• Supplied data:

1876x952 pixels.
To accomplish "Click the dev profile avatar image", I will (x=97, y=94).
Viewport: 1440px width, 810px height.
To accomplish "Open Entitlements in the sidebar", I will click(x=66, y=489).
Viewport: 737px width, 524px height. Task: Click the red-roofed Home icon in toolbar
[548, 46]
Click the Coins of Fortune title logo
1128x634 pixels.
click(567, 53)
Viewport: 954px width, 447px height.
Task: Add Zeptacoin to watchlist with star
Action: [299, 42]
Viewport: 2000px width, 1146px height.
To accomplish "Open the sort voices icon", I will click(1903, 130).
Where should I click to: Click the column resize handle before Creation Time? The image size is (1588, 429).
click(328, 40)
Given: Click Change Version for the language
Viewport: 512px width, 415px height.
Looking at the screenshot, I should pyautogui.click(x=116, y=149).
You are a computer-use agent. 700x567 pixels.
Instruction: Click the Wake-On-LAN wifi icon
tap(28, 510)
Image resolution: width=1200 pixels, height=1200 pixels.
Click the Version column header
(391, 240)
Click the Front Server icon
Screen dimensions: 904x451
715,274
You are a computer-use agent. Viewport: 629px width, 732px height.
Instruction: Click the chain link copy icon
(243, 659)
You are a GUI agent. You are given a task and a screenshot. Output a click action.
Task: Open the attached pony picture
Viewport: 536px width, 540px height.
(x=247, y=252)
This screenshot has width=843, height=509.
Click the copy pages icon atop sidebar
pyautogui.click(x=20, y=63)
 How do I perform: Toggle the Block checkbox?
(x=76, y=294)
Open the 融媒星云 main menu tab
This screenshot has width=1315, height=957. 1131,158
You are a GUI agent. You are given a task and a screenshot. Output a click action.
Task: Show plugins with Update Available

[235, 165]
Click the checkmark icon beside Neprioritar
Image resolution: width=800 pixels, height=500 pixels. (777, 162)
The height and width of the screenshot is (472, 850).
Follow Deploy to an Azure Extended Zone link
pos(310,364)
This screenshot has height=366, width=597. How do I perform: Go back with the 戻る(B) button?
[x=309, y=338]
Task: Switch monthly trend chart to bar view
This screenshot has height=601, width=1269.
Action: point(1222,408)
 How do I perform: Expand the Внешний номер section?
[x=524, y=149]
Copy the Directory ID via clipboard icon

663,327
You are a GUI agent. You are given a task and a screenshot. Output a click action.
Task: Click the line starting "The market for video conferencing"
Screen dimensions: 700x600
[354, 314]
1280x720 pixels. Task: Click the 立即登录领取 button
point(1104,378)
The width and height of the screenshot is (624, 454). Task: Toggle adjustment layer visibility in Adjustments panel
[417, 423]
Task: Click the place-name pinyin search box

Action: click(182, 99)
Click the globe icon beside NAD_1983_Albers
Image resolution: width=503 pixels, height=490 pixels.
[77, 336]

• Work order:
Considering the entries above, how many lines contain "will"? Give that number with nothing else.

• Task result:
3